WHAT YOU NEED TO DO:
"Toggle" is the word to look for; copy each line of the listing where it occurs.

INPUT RECORDS:
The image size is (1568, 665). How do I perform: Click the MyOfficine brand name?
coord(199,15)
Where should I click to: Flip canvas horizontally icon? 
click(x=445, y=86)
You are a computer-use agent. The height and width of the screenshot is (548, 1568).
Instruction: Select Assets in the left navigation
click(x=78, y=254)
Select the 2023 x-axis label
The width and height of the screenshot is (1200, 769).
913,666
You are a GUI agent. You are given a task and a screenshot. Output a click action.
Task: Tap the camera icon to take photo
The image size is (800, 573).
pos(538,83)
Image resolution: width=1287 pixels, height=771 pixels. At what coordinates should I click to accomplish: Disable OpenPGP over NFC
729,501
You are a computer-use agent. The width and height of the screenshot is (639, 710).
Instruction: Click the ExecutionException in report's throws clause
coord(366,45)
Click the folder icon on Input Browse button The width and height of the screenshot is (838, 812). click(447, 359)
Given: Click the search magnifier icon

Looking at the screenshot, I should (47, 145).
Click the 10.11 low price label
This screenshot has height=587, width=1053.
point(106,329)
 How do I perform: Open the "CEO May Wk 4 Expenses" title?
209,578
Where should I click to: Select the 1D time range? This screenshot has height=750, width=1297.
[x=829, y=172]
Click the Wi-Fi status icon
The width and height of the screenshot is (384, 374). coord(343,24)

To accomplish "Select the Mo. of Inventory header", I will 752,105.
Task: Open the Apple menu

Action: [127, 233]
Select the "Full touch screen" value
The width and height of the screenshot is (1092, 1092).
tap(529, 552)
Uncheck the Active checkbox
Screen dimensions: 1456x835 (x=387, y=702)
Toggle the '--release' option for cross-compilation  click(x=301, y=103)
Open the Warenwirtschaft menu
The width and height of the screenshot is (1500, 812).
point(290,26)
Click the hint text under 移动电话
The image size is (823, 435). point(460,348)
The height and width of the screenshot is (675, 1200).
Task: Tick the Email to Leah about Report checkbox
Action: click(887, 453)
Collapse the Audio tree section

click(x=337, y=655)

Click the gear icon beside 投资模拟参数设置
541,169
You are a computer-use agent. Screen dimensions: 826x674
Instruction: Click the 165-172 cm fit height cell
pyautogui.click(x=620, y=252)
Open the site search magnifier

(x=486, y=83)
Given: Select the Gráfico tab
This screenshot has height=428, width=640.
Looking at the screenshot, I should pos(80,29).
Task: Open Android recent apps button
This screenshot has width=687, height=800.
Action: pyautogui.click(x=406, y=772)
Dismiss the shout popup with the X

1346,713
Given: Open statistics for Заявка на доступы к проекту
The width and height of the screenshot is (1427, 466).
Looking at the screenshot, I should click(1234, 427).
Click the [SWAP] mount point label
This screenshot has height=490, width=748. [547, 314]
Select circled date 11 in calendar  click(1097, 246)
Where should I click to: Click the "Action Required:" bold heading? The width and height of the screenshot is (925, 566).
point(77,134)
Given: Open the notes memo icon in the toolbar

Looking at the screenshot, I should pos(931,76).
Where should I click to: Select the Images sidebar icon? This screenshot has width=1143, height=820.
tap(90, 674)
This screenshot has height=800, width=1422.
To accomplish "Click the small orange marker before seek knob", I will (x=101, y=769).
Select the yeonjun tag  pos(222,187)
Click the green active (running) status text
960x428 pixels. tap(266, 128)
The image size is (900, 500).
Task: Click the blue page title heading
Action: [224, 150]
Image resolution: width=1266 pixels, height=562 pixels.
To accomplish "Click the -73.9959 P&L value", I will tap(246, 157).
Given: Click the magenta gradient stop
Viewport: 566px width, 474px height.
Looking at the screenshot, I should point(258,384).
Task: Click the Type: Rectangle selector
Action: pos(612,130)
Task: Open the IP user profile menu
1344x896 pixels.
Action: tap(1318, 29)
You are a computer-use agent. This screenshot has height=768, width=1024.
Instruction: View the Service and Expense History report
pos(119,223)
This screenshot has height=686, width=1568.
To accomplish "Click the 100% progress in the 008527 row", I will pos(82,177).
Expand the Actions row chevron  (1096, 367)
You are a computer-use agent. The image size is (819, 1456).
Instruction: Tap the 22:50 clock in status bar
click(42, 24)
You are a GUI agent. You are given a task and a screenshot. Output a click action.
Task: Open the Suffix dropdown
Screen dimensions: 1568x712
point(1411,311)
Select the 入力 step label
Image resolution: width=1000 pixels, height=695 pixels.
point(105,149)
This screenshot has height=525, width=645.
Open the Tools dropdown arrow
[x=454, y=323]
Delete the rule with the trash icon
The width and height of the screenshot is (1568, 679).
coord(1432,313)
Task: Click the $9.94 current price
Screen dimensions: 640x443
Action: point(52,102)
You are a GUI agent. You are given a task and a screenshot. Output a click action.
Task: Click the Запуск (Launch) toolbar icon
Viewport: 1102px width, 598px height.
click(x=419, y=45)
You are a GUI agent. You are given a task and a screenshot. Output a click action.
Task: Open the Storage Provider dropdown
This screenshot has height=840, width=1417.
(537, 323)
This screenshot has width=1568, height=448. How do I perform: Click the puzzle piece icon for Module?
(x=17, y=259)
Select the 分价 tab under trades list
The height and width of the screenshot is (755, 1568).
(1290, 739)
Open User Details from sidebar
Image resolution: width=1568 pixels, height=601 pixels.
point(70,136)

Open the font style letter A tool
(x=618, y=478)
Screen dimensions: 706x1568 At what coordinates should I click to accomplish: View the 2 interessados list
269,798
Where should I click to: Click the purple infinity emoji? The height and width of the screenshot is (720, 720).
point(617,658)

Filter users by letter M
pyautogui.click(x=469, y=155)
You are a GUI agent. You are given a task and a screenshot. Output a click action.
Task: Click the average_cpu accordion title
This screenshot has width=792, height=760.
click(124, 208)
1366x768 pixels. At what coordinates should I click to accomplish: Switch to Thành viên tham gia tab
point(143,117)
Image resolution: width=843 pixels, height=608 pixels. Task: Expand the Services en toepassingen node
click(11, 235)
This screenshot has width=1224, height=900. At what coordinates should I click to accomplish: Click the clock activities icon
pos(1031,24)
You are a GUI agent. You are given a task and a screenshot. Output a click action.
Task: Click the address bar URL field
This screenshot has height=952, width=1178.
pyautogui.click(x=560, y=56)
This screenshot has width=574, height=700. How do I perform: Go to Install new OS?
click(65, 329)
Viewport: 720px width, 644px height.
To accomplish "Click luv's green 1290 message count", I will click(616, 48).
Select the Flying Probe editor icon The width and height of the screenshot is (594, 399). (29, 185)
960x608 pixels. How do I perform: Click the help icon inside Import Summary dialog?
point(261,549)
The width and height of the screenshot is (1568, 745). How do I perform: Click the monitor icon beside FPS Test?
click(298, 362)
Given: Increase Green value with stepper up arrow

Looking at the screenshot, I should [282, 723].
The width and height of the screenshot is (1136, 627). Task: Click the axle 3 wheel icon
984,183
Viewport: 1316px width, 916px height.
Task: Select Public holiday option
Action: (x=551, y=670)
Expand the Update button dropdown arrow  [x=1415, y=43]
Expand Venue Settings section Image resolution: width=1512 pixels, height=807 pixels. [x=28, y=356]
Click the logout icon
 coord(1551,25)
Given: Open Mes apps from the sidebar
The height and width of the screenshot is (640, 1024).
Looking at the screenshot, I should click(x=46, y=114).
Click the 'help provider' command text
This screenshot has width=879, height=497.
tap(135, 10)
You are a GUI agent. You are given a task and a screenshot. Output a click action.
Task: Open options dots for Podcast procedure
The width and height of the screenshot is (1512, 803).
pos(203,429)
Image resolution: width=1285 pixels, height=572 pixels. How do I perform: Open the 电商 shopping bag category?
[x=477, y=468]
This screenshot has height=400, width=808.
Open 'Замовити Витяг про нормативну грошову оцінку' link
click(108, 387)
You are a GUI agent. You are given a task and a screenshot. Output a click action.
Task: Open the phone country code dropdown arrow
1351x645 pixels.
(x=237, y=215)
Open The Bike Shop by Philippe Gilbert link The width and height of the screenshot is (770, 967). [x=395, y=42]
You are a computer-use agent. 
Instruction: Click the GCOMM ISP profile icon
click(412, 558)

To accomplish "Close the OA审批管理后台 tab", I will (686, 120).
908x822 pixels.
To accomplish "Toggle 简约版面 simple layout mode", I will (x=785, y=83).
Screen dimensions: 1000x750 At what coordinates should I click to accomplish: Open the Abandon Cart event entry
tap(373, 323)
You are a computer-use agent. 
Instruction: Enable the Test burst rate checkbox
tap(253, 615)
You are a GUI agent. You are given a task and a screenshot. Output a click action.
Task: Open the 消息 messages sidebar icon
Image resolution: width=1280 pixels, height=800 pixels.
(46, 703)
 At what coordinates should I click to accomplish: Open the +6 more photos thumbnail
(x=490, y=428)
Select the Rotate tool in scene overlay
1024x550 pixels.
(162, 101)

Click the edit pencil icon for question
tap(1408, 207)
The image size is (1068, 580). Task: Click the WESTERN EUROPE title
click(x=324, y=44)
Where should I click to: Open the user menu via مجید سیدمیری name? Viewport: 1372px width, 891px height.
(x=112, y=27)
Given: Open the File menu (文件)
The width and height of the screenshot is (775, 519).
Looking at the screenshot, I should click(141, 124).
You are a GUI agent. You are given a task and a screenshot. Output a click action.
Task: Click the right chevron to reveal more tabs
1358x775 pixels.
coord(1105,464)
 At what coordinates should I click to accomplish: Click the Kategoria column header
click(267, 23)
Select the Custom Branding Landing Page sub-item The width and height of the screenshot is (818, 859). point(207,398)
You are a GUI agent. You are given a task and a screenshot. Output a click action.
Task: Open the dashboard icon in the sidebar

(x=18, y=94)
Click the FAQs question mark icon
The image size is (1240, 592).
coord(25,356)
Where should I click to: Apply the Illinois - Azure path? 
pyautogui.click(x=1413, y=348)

SOLUTION TO THE EXERCISE:
Toggle the '--release' option for cross-compilation  click(x=301, y=103)
To accomplish "Toggle 简约版面 simple layout mode", I will (x=785, y=83).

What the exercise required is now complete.